Having heard the parties, the High Court held that,

++ the issue involved in this appeal is no longer res integra in view of the decision of this Court in CIT v. C.Jaichander and another 2014-TIOL-1904-HC-MAD-IT, to which one of us - R.Sudhakar,J. is a party). In the said decision, HC held that the key issue that arises for consideration is whether the first proviso to Section 54EC(1) would restrict the benefit of investment of capital gains in bonds to that financial year during which the property was sold or it applies to any financial year during the six months period. On a plain reading of the above said provision, we are of the view that Section 54EC(1) restricts the time limit for the period of investment after the property has been sold to six months. There is no cap on the investment to be made in bonds.
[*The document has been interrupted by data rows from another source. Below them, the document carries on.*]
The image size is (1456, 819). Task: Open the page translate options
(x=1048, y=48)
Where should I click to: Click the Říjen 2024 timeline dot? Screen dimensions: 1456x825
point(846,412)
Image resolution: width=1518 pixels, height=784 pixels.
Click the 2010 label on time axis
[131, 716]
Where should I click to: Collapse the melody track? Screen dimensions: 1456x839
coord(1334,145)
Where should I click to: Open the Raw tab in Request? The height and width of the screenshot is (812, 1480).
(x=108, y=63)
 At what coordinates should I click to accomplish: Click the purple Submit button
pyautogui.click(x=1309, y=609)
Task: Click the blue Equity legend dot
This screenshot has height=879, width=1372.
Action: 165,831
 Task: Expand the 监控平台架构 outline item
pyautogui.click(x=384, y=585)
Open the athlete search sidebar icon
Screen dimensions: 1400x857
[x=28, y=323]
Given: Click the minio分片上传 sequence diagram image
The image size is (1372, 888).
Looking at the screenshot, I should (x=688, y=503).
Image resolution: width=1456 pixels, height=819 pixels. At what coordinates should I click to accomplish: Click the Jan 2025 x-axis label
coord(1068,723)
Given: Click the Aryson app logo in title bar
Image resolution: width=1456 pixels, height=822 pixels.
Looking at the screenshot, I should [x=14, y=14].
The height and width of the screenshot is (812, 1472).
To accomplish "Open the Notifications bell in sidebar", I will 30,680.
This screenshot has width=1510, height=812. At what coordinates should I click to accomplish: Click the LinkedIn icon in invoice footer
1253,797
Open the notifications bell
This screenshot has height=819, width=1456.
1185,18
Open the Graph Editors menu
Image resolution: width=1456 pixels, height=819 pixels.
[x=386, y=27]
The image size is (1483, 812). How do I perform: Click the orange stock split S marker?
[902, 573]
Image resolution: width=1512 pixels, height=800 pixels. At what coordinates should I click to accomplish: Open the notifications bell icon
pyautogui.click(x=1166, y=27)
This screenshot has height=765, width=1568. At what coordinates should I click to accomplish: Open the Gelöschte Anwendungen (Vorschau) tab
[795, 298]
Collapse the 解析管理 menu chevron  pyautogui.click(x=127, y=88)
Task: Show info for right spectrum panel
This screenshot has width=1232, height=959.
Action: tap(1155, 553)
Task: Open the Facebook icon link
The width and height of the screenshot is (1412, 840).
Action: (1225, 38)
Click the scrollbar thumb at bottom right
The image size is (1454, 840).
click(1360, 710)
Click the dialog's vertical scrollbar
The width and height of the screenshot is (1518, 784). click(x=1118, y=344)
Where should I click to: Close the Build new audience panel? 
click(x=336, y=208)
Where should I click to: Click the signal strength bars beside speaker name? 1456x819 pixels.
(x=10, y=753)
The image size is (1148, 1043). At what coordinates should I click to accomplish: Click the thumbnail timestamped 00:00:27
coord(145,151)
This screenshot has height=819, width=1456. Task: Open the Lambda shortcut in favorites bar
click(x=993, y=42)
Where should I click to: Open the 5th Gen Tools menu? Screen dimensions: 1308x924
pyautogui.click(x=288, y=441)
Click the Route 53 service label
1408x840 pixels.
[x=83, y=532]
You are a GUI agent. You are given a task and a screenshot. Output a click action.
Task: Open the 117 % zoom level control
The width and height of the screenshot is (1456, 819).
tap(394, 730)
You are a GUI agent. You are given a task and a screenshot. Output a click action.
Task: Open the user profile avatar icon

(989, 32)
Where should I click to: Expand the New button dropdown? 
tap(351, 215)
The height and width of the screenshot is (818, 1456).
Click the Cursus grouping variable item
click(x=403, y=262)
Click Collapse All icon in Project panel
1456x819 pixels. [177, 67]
The first proviso to Section 54EC(1) specifies the quantum of investment and it states that the investment so made on or after 1.4.2007 in the long-term specified asset by an assessee during any financial year does not exceed fifty lakh rupees. In other words, as per the mandate of Section 54EC(1), the time limit for investment is six months and the benefit that flows from the first proviso is that if the assessee makes the investment of Rs.50,00,000/- in any financial year, it would have the benefit of Section 54EC(1). The legislature noticing the ambiguity in the above said provision, by Finance (No.2) Act, 2014, with effect from 1.4.2015, inserted after the existing proviso to sub-section (1) of Section 54EC, a second proviso, as per which it was provided further that the investment made by an assessee in the long-term specified asset, from capital gains arising from transfer of one or more original assets, during the financial year in which the original asset or assets are transferred and in the subsequent financial year does not exceed fifty lakh rupees;

++ the decision of this Court in Areva T and D India Ltd. v. Assistant Commissioner of Income tax,- 2008-TIOL-505-HC-MAD-IT, relied upon by the Senior Standing Counsel for the appellant is not applicable to the facts of the present case, as in the said decision the writ petitions filed "for issuance of writ of declaration declaring that the conditions occurring in Notification No. 380 of 2006 F. No. 142/09/ 2006-TPL, dated December 22, 2006, along with the words 'subject to the following conditions, namely,' issued by the Central Board of Direct Taxes are ultra vires Section 54EC, and arbitrary and violative of Articles 14 and 265 of the Constitution of India and consequently unenforceable", were dismissed as infructuous taking note of the subsequent amendment to Section 54EC of the Act, incorporating the limit on amount of investment in bonds in the section itself. For the reasons aforesaid, we do not find any question of law, much less substantial question of law that arises for our consideration in this appeal. Accordingly, this appeal is dismissed. No costs.